Obviously my ulterior motive in completing the game again on crushing is to mop up as many collectable as I could. Being extra-vigilant I managed to get every collectable except 5 lockboxes in the second-to-last encounter.
This encounter is just too difficult (even when cheating, it took me a good long while) to risk trying to unlock boxes while being attacked from all angles.
So, once I was done with my collectable/crushing run, I started up the same mission in chapter select but on Explorer Difficulty. I had to play through the entire chapter doing it this way though, as I wasn’t sure I would be able to get them in encounter select. Not that I mind replaying bits of the game, it’s fun regardless.
What I was left with then were various miscellaneous combat trophies like blowing up 4 enemies with C4, destroying a certain helicopter before fighting anyone else, that kind of thing.
I also had to use every weapon (easy peasy when you can just spawn them all in!) and tag 30 enemies by aiming at them with and pressing as apparently I never tagged a single enemy throughout my whole run.
With almost every misc trophy out of the way I was met with one final trophy which looked simple at a glance.

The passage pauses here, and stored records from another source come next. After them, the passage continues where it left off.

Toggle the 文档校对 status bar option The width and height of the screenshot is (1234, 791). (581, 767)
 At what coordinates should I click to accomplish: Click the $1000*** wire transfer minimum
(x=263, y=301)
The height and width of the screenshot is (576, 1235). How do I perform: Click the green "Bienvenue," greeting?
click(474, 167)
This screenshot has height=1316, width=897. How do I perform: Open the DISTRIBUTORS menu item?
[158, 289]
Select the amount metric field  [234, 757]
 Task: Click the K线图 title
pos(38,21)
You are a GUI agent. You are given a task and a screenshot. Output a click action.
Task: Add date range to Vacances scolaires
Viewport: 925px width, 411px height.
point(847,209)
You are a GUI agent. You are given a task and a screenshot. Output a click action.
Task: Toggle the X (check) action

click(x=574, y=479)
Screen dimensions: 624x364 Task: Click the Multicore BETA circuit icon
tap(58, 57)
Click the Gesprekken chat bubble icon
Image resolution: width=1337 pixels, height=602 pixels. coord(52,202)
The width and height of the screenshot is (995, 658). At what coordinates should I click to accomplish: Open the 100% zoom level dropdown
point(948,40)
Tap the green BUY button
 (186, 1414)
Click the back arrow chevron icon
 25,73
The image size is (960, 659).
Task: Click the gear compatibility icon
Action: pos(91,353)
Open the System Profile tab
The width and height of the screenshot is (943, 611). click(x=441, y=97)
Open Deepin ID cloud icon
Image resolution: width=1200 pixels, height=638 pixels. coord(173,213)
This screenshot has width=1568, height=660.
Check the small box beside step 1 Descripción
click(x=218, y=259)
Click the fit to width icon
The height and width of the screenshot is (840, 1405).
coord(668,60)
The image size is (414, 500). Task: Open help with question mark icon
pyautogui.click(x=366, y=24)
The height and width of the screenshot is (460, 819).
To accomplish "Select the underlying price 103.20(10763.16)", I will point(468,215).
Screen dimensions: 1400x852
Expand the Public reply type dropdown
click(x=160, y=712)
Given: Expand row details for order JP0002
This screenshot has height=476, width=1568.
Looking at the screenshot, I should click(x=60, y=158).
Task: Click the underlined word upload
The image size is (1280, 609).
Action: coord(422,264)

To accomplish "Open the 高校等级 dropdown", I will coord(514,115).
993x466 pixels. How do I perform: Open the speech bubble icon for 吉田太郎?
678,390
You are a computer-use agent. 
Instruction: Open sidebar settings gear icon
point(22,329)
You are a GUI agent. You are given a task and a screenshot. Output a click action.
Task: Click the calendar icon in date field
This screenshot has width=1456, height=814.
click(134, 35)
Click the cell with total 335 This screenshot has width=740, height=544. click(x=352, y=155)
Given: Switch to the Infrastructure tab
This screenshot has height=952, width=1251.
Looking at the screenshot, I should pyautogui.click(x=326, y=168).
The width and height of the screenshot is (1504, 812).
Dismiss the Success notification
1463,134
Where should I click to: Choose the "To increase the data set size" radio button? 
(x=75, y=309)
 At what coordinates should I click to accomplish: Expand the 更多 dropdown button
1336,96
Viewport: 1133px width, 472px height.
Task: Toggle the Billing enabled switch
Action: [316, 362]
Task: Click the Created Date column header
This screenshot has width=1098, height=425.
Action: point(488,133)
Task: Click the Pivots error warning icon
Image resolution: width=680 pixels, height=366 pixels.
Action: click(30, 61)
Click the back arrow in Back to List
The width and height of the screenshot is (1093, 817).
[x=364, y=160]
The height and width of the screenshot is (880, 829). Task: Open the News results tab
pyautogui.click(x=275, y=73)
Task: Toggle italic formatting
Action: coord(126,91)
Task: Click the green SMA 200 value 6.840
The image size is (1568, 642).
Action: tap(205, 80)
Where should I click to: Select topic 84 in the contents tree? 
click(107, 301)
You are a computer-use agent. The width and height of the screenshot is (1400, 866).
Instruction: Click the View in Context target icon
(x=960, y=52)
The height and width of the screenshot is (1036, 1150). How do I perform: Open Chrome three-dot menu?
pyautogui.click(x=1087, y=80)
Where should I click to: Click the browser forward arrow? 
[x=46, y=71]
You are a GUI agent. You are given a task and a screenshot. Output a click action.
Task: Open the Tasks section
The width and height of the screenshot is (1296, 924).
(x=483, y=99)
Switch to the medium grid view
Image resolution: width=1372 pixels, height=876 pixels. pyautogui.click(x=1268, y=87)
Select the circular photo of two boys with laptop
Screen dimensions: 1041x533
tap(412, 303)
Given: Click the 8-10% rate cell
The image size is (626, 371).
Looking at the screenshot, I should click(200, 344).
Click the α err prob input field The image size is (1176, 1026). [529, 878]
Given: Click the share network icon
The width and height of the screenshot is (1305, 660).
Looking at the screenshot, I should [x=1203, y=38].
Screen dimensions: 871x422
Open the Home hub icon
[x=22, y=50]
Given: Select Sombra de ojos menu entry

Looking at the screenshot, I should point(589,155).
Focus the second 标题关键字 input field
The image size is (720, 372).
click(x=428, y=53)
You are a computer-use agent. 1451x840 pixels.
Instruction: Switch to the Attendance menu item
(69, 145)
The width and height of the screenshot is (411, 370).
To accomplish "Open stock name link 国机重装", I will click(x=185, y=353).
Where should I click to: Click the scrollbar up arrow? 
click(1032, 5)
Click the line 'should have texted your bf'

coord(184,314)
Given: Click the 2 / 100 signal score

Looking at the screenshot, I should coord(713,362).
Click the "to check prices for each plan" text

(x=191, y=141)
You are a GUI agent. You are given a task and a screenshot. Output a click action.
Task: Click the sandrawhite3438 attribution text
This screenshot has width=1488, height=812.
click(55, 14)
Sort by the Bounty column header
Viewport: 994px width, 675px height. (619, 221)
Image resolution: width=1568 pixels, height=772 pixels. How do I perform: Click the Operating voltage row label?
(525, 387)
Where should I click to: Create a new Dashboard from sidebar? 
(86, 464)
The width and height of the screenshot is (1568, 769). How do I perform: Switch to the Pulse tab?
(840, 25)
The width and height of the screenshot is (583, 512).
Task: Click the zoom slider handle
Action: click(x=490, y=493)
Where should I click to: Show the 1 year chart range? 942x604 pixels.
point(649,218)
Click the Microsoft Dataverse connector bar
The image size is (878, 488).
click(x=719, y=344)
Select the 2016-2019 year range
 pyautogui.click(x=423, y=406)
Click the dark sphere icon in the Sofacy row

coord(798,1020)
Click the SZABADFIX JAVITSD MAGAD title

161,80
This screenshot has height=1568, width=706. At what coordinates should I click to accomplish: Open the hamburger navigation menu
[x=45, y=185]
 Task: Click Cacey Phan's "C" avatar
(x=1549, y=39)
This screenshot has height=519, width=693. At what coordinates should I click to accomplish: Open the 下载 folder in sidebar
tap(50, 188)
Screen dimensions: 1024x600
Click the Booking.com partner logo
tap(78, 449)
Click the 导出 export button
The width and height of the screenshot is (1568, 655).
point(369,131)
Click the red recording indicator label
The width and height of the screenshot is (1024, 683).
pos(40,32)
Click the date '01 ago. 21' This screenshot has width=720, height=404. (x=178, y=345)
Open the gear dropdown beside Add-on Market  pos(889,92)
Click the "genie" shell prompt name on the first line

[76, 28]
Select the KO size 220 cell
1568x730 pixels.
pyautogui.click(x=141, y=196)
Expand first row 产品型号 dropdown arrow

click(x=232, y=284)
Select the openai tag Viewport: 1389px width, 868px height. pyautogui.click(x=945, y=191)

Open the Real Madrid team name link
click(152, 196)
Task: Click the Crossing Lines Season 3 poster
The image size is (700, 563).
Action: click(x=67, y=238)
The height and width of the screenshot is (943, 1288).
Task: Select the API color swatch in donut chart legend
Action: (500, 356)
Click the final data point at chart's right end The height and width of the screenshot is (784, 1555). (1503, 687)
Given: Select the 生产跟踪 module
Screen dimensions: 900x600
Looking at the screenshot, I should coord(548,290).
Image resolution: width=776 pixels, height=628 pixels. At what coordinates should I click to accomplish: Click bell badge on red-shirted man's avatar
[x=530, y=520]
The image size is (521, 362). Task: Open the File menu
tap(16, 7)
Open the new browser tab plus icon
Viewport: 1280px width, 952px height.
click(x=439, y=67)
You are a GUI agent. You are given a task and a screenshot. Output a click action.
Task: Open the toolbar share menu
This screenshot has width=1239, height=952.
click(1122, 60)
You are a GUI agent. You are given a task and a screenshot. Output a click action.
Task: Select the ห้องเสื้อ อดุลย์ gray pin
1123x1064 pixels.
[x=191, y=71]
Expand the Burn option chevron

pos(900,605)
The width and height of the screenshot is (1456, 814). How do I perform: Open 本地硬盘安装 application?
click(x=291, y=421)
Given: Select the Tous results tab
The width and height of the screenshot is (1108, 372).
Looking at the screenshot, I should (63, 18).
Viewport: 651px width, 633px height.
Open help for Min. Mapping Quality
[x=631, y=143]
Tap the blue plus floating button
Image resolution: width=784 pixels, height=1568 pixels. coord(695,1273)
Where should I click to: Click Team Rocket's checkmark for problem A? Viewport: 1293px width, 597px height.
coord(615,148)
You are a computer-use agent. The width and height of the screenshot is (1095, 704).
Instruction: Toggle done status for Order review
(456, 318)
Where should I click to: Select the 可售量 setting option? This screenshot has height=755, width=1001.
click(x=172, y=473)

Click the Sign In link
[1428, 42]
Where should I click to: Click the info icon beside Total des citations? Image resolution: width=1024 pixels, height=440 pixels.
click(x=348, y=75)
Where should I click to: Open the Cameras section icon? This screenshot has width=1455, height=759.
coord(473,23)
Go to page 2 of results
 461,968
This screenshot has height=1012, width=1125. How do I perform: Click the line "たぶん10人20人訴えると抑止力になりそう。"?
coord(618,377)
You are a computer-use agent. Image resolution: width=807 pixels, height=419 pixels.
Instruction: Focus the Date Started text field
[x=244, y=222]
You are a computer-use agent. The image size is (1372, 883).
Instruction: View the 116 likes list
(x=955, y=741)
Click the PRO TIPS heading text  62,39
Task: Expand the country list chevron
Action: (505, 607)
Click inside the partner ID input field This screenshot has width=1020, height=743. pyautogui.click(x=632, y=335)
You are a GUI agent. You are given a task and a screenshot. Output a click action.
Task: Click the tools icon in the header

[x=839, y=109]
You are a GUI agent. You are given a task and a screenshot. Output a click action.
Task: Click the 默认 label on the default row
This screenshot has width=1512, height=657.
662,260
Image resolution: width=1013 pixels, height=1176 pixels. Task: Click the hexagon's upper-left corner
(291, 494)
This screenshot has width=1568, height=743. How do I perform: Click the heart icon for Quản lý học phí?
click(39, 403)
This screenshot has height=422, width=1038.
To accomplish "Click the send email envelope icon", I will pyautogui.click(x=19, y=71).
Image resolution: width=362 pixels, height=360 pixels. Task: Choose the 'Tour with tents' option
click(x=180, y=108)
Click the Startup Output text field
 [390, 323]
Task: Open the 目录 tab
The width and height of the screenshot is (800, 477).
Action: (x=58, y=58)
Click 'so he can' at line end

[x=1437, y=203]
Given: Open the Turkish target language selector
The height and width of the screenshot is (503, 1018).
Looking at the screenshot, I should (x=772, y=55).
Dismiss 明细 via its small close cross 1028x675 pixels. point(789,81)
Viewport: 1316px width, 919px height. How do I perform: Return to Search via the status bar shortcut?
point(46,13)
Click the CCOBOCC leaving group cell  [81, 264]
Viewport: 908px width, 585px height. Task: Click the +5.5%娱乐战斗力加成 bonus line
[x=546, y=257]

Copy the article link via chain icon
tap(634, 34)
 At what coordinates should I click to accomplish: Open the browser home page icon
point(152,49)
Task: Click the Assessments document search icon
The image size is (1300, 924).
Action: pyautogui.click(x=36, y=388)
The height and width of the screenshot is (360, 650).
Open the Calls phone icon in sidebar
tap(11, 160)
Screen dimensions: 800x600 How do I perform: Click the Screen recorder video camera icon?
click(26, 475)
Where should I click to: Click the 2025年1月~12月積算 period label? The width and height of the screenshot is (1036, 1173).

It wanted me to make it to the outskirts of the Hoysala ruins (chapter 5,essentially) without using a single weapon or explosive, nothing but melee combat and stealth take-downs.
Well, I thought that meant I just had to do chapter 4 with only Chloe’s fists. It actually means doing chapters 1 – 4 completely and the trophy pops once you reach chapter 5. It’s actually not that hard to pull off, just put the game on explorer difficulty and keep your finger faaaar away from that button and it’s a walk in the park.
About an hour, maybe an hour and a half later, the trophy popped and with it came my precious plat.
There isn’t much point me writing a guide for this one as it is an old game and there are plenty of great guides out there, the one on PSNProfiles is no exception, so I don’t think I have anything particularly useful to say.
The game is fairly easy to platinum, especially with the help of gameplay modifiers for the more difficult trophies like “Progress Demands Sacrifice” or “Right Under Your Nose”.
If you haven’t played this game yet then you really need to do so, and if you just so happen to be a platinum hunter like me then give it a go, I’m sure you’ll enjoy it!